Excerpt to read -
------------------------------------------------------------
Saturday, 13 June 2009

Busy Saturday

A near-perfect day as we (Astrid, Izzy and me) went to see houses and then went to Levenshulme antiques market, and then onto Mossley. The video is a random screen recording which contains Izzy's 'stick animation' which she spent most of the afternoon doing (she loved it - we used to do this sort of thing with flick-books).

The music is meant to be optimistic - a lot of second-inversion chords - they allow for a lot of disruption because they never really settle anything tonally. This means that the coercive element in the music is more rhythmical than harmonic I think, and the rhythm can be a lot freer, itself sometimes disrupting the surface in the manner of Janacek.

Thursday, 11 June 2009

exhortation

This is exhortational music: The impassioned statement; the vision of a better world; the moment of falling in love; the transformation. It's characterised by continual disruption in the changing harmonies, but regular patterns (coercive) in the rhythm, which also become disruptive. With such disruption, anything becomes possible. In other words, every instance of something in one context, is immediately placed in a new context, with new possibilities emerging. It may be a schizmogenic process... where does it end? a rupture, an explosion, after which memory is lost and all is new.

Sunday, 7 June 2009

thinking music...

Went to see Don Carlos yesterday at the lowry with Astrid. It was brilliant. Verdi knew about real people and real politics.
------------------------------------------------------------
Data segment -

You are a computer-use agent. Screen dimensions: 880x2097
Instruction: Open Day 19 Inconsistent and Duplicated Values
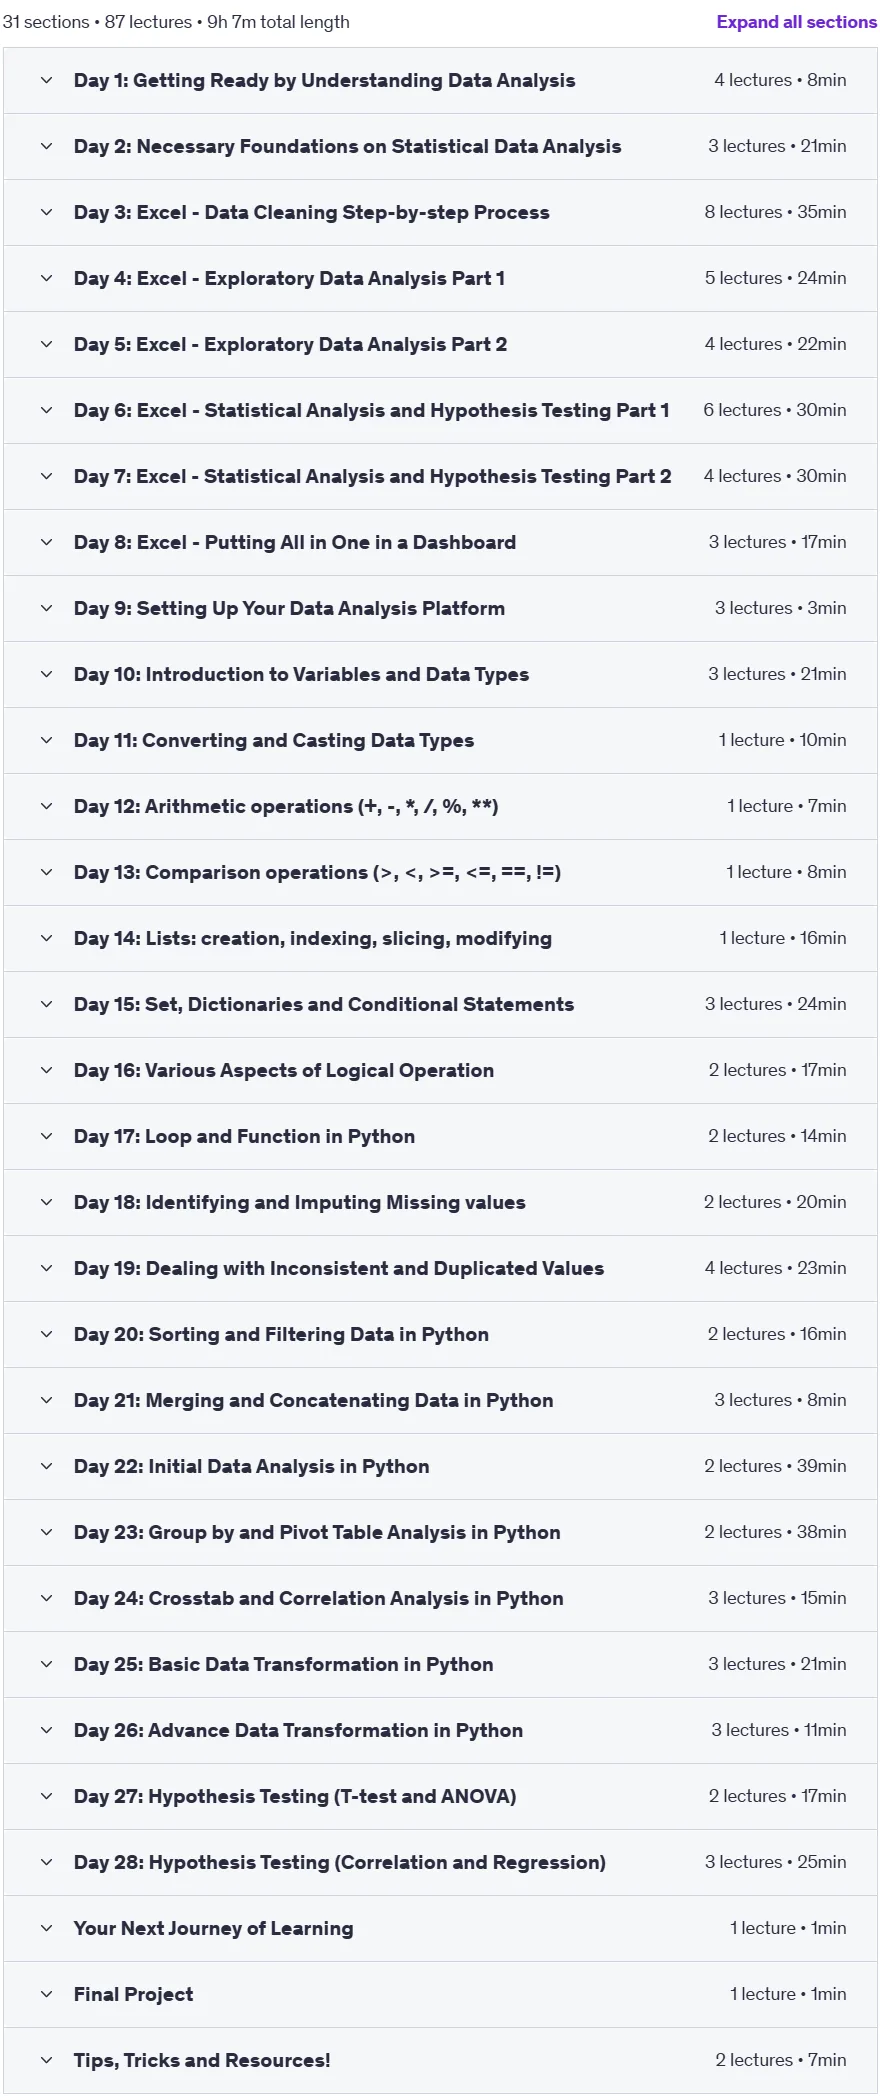440,1268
------------------------------------------------------------
The task - Copy the blog excerpt starting at "Thursday, 11 June" and ending at "thinking music...", changing "rupture" to "breach". The material comes from a separate source and is unrelated to the blog excerpt.

Written answer -
Thursday, 11 June 2009

exhortation

This is exhortational music: The impassioned statement; the vision of a better world; the moment of falling in love; the transformation. It's characterised by continual disruption in the changing harmonies, but regular patterns (coercive) in the rhythm, which also become disruptive. With such disruption, anything becomes possible. In other words, every instance of something in one context, is immediately placed in a new context, with new possibilities emerging. It may be a schizmogenic process... where does it end? a breach, an explosion, after which memory is lost and all is new.

Sunday, 7 June 2009

thinking music...